**AIM OF THE TASK:** Could you copy out, character for character, only the lines in the records below that run from the line containing "This screenshot has height=2576, width=860." through the line containing "煨灶猫 is located at coordinates (223, 1279).", inclusive?

**EXERCISE INPUTS:**
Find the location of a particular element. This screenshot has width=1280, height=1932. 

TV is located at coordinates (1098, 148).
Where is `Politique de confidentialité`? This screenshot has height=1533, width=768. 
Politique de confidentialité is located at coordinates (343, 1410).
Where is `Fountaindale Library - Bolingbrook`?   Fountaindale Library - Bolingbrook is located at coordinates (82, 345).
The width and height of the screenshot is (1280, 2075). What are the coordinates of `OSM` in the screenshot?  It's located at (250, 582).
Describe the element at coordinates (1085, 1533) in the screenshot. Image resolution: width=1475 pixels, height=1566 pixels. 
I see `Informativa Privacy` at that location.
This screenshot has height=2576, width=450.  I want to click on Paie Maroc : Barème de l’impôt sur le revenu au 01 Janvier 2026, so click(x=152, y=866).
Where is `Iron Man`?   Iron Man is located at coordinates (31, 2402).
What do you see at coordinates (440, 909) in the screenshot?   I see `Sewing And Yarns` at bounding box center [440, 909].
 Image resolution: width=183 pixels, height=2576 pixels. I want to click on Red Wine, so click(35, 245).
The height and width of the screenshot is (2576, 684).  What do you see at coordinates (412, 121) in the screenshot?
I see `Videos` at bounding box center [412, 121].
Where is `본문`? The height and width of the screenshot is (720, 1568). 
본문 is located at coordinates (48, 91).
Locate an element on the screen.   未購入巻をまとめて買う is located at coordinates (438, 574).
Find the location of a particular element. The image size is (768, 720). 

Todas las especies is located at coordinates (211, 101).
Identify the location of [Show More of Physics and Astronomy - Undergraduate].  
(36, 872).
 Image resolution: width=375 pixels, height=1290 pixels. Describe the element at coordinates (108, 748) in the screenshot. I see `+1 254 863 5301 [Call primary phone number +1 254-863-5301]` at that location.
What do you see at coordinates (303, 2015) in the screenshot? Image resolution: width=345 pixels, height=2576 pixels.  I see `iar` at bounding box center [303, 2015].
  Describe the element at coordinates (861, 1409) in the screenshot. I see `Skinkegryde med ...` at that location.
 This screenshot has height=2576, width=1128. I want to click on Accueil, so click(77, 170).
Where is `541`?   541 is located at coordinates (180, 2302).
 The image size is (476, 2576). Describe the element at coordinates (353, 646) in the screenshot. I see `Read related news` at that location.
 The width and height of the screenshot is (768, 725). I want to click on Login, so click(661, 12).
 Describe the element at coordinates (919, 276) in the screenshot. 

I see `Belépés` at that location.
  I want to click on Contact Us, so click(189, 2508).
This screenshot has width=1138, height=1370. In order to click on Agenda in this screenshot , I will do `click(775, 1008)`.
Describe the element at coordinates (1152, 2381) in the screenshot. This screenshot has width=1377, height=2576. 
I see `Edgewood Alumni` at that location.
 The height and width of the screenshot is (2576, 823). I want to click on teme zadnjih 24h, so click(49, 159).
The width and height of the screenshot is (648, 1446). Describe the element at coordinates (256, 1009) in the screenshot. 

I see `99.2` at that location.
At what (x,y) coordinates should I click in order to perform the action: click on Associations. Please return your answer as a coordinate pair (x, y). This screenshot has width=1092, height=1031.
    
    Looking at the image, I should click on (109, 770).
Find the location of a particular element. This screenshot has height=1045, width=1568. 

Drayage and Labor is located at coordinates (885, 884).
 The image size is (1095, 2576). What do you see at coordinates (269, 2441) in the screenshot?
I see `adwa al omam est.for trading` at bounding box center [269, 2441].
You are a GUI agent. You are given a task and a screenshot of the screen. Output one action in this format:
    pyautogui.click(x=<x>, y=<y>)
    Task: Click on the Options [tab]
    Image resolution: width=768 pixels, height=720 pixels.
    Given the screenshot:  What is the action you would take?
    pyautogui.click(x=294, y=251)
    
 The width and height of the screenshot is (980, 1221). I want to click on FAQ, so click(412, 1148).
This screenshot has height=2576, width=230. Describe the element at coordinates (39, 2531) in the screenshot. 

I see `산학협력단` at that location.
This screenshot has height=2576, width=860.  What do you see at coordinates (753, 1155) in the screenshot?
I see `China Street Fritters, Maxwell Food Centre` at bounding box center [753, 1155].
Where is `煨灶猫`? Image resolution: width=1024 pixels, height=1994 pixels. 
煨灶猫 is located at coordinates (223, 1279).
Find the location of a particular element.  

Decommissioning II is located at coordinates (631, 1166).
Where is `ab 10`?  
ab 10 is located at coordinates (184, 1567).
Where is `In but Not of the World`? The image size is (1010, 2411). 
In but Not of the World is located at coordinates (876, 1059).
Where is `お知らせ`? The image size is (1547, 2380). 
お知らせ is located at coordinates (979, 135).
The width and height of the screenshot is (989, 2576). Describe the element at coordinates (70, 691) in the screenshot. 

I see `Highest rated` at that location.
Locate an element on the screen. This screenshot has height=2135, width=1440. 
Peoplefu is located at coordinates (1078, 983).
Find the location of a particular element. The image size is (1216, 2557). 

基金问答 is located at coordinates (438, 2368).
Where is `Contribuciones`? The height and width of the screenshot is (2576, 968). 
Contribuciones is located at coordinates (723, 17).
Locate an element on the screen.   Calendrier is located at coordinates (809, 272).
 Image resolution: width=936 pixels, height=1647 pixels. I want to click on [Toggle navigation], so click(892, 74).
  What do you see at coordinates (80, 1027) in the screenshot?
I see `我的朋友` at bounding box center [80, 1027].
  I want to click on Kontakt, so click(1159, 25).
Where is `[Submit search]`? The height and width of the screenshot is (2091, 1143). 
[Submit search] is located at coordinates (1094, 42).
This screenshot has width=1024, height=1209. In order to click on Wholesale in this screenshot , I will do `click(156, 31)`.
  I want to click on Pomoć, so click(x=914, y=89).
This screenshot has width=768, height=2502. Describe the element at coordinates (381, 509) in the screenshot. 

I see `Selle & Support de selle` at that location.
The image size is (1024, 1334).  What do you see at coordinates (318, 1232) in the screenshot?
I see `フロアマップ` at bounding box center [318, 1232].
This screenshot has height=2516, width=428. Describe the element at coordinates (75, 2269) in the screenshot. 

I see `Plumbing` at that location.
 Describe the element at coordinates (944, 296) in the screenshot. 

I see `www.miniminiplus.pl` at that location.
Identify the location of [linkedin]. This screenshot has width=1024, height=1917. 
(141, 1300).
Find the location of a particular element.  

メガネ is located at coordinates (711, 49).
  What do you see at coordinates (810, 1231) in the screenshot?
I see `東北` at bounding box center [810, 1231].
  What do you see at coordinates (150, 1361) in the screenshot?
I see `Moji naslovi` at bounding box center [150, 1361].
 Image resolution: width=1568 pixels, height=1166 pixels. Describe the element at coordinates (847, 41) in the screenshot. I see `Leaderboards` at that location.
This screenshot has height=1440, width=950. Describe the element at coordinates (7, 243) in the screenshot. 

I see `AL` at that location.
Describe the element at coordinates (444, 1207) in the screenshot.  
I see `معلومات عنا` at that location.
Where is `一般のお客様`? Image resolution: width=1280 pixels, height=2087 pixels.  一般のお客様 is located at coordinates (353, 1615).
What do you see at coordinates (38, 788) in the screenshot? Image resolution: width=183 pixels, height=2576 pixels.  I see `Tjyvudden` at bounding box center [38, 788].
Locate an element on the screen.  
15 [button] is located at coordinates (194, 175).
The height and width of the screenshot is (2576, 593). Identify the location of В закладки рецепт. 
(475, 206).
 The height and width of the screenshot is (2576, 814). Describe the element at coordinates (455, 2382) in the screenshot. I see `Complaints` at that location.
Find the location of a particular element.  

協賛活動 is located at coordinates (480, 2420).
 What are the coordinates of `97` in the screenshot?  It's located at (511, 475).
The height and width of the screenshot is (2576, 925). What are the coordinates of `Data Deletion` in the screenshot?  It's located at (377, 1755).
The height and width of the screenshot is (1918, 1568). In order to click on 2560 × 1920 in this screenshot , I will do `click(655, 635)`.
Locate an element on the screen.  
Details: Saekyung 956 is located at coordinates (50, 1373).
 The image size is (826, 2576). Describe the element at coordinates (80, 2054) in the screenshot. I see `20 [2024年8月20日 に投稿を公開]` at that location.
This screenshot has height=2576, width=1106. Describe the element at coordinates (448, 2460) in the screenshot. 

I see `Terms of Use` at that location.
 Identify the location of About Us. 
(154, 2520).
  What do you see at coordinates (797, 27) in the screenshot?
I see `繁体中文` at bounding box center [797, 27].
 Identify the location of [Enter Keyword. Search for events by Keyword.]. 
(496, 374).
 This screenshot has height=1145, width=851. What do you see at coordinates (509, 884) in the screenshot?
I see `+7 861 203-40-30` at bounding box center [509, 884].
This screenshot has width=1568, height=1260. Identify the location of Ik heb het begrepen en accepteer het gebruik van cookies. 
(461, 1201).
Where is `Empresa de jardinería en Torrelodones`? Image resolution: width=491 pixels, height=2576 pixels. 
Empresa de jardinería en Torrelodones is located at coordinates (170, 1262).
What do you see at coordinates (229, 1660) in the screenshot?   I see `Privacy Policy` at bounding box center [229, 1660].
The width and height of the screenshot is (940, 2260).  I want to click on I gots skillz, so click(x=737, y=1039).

**PROBLEM SOLUTION:**
This screenshot has height=2576, width=860.  What do you see at coordinates (753, 1155) in the screenshot?
I see `China Street Fritters, Maxwell Food Centre` at bounding box center [753, 1155].
Where is `煨灶猫`? Image resolution: width=1024 pixels, height=1994 pixels. 
煨灶猫 is located at coordinates (223, 1279).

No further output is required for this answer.